La mancanza di Ict nelle imprese è solo uno dei problemi. “L’aspetto più grave– scrive il rapporto – è l’utilizzo riduttivo delle infrastrutture dell’informazione e dei servizi evoluti legati all’economia della conoscenza nei sistemi produttivi e nel sistema sociale che contribuisce a impedire l’emergere di modelli organizzativi più moderni e integrati”.
Nelle aziende i computer ci sono, spesso accompagnati dal collegamento a Internet (magari in banda larga), ma pochissimi utilizzano l’e-commerce anche nella versione b2b e molte ricerche dicono che le tecnologie in azienda raramente vengono utilizzate per dialogare meglio con l’esterno.
Il fattore chiave è costituito dalla produttività. Le riforme Treu e Biagi, spiega Idc, hanno portato a una maggiore flessibilità del mercato del lavoro, ma è necessario portare a compimento le riforme per ridurre “l’attuale dualità tra i garantiti (chi ha un contratto a tempo indeterminato) e gli altri esposti alla precarietà e alla globalizzazione”.
In attesa dell’arrivo delle riforme, però, una forte spinta può arrivare dall’innovazione digitale il cui contributo può arrivare da due canali irrinunciabili. Da un lato ci sono le aziende che se non spendono in Ict non potranno avere che un contributo limitato alla loro crescita. “Ma le aziende investono solo se percepiscono una convenienza dell’investimento. E il rendimento dell’Ict è anche una funzione dello sforzo di modernizzazione (nelle tecniche di marketing, di vendita, di gestione delle scorte e delle risorse umane) che le Pmi desiderano intraprendere.

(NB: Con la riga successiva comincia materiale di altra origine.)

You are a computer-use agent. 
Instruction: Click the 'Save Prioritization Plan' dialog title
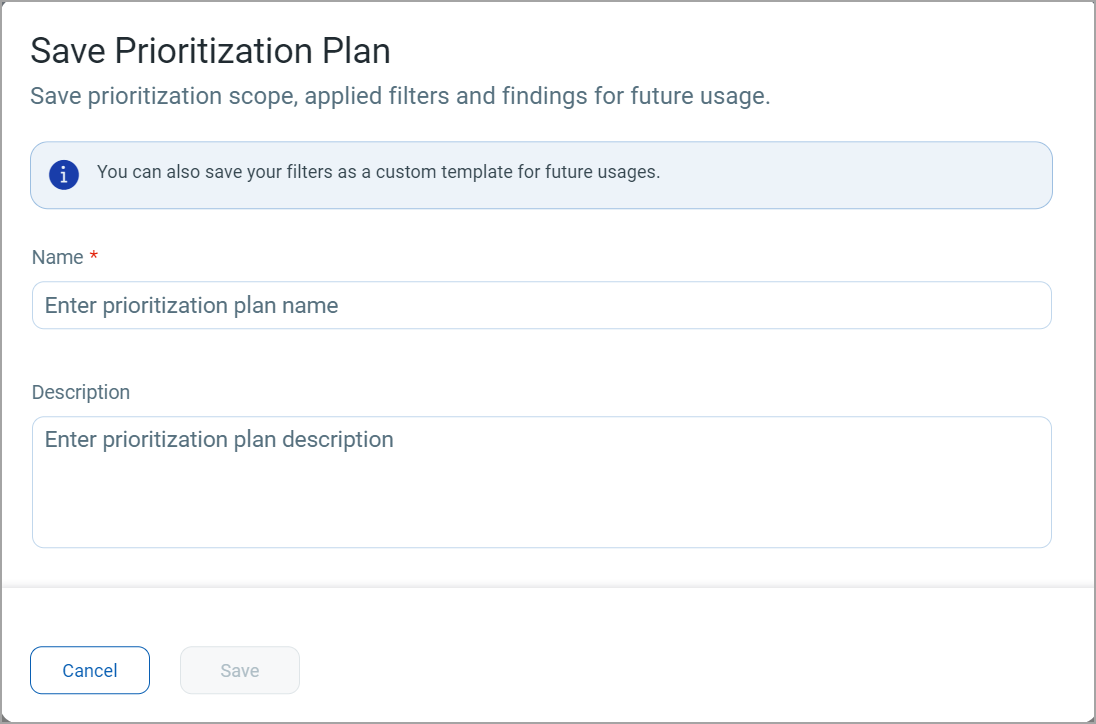point(211,50)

Questo sforzo è largamente indipendente da politiche e sussidi pubblici e dipende invece in modo cruciale dal grado di concorrenzialità prevalente nell’economia”.
Il secondo canale consiste nella capacità del nuovo governo di fare partire gli investimenti industriali nei settori indicati da Industria 2015 che molti dei relatori del Forum hanno indicato come un progetto da salvare qualunque sia il colore della prossima maggioranza. Di fondo, ha ricordato Vaciago, continuiamo a essere in ritardo su tutto ciò che è sistema. Rimaniamo il Paese dell’eccellenza a macchia di leopardo, del difficile rapporto tra università e imprese e delle difficoltà di finanziamento per le imprese. Il rapporto di Idc, che tratta anche dei problemi della Pa, si occupa di tutti questi aspetti che dovrebbero essere oggetto di discussione anche in una campagna elettorale.
Ma nelle sale della Borsa di Milano, dove si svolge il Forum, la politica pare assente.